(Saved data entries)
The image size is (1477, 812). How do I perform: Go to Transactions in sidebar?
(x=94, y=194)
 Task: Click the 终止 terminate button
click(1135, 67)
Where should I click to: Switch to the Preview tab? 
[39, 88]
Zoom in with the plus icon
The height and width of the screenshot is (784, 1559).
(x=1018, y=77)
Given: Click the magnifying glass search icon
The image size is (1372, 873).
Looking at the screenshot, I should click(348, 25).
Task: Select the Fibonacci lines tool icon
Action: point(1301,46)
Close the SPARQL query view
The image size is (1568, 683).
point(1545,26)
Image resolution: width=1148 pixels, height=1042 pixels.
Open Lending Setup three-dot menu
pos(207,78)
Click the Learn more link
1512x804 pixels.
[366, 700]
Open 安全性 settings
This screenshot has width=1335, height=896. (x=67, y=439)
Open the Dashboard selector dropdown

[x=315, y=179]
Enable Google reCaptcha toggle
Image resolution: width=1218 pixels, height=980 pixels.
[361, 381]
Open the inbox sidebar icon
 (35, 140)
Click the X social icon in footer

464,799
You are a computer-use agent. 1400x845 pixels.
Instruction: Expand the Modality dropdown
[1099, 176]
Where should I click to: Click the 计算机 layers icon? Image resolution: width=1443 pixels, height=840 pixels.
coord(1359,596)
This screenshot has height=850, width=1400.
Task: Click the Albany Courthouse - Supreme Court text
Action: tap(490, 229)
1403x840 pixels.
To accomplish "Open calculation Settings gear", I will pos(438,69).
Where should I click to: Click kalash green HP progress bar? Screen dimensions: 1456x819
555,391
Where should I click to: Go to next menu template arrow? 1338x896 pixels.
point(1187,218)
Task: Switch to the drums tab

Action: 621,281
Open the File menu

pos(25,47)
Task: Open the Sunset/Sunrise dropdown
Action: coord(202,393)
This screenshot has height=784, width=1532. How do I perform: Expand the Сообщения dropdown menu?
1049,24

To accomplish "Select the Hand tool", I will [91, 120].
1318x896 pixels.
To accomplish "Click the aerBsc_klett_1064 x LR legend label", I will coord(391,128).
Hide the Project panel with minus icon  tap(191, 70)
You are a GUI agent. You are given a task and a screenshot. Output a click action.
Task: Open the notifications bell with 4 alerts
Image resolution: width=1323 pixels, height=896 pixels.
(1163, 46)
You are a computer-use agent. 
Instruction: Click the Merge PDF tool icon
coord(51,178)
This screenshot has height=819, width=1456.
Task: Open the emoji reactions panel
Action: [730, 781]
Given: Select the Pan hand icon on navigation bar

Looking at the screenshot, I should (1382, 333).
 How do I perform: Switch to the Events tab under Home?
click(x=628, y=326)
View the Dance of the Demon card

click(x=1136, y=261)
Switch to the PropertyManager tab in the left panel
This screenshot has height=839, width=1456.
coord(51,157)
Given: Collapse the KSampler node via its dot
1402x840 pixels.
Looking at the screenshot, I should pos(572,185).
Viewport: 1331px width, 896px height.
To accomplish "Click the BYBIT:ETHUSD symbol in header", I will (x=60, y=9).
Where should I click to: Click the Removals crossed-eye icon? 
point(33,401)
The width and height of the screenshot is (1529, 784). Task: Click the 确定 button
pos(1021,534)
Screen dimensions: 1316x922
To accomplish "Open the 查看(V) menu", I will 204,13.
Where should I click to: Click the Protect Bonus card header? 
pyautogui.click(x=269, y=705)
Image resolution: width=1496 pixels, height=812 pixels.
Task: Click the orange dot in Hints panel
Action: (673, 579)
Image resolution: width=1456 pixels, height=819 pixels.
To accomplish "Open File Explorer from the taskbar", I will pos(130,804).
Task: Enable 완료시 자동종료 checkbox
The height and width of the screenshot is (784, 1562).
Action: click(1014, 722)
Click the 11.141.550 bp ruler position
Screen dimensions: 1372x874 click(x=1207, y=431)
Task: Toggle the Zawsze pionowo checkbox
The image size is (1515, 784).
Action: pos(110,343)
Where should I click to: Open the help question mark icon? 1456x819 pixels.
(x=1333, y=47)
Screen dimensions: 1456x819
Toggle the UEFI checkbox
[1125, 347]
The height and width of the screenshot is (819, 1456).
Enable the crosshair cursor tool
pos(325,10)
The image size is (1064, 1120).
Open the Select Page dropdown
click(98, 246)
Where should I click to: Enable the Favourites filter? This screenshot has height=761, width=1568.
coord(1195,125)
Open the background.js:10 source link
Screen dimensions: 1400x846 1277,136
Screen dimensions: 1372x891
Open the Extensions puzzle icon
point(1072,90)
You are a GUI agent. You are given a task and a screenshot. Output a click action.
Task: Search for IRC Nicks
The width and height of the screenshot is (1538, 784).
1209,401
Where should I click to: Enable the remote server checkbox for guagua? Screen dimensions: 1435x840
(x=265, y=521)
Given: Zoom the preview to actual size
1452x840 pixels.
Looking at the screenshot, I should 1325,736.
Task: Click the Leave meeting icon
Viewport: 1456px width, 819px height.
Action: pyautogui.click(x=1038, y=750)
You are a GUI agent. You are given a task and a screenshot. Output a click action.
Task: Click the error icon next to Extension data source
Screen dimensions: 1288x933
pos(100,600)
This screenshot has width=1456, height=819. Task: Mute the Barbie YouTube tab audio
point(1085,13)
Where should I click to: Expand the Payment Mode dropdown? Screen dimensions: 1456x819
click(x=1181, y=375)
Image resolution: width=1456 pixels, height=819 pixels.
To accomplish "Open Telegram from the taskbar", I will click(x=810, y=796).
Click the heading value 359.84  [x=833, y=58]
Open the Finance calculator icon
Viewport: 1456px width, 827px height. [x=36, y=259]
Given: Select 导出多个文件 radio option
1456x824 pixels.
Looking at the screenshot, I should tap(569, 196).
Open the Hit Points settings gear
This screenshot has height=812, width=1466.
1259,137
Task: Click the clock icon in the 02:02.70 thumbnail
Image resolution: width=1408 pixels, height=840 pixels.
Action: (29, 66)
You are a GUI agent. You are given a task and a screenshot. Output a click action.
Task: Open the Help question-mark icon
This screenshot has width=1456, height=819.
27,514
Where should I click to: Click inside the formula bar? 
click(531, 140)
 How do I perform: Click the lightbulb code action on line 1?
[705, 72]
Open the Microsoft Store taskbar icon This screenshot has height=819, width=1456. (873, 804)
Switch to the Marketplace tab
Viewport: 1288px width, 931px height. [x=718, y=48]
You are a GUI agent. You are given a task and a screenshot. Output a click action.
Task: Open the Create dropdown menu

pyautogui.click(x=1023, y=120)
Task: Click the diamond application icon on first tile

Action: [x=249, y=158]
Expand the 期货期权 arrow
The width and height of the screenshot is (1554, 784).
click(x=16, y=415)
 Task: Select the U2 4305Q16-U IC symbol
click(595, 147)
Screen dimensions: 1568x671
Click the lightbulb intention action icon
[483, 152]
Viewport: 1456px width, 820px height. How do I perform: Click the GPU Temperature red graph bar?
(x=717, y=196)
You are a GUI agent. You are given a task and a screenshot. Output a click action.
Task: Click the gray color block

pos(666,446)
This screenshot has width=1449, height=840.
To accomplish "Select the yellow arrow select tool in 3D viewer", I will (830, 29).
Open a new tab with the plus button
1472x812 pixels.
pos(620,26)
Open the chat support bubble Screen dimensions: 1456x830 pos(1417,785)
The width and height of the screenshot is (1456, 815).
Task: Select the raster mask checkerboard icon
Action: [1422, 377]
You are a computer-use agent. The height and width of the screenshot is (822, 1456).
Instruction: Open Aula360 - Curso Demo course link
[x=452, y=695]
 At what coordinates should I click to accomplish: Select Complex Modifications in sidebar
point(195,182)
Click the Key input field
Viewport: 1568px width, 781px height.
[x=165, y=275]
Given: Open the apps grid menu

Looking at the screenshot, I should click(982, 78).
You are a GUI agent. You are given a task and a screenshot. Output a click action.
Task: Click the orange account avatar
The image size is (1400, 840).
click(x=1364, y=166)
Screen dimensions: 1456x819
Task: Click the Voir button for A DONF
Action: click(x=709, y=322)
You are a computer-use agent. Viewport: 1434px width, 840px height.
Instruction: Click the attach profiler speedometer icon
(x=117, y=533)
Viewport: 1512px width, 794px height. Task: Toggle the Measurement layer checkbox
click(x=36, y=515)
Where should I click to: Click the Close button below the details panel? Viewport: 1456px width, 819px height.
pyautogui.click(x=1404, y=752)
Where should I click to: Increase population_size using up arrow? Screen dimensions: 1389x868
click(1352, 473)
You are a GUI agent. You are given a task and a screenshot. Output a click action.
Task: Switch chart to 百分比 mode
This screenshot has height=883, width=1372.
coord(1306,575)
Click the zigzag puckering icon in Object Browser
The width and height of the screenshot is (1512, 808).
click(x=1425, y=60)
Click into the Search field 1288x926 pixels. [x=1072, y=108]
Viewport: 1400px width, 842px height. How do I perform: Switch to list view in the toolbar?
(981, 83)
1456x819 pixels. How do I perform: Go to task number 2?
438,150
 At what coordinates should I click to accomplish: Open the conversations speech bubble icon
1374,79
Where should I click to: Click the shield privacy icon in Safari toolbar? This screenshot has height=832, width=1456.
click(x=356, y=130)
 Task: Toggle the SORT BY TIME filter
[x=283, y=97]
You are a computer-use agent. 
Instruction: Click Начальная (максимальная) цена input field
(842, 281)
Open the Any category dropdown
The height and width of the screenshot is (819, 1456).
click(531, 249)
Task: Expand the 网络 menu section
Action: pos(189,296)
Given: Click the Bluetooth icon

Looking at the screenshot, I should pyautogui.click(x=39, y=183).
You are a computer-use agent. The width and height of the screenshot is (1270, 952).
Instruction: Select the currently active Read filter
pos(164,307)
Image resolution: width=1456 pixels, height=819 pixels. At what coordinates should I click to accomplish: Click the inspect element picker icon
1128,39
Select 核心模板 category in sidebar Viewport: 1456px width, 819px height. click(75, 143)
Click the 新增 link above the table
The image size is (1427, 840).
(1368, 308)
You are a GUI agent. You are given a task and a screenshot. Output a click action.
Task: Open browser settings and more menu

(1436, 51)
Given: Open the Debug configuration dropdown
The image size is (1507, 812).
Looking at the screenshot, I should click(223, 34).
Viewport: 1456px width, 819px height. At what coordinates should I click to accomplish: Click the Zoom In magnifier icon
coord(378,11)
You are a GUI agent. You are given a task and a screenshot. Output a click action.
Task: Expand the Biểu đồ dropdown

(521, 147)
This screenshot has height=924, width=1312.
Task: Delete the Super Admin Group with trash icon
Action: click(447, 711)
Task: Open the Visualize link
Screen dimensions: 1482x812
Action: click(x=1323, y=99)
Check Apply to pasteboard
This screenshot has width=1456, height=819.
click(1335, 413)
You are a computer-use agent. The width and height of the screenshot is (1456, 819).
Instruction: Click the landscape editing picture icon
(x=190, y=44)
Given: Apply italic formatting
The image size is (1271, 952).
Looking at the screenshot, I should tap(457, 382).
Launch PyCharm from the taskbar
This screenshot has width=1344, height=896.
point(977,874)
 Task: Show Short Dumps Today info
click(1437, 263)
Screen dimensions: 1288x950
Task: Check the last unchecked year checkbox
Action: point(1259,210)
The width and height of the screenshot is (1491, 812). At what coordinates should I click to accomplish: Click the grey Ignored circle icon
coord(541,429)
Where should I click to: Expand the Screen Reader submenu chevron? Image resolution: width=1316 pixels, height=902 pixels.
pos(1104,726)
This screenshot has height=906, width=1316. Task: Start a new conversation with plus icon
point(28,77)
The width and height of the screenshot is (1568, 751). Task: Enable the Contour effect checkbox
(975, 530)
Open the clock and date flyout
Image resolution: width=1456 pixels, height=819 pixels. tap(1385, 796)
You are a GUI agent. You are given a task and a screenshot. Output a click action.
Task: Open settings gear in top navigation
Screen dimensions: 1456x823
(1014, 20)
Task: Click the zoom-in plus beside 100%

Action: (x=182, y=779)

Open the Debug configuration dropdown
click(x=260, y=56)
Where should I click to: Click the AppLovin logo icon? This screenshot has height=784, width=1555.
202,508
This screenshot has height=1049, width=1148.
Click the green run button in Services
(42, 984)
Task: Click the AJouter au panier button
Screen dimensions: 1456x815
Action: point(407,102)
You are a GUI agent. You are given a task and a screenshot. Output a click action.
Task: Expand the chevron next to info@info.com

→ ASSIGNED TASK: If a line of the records includes the string "Apply", copy it out.

→ WRITTEN SOLUTION:
Check Apply to pasteboard
Given: Apply italic formatting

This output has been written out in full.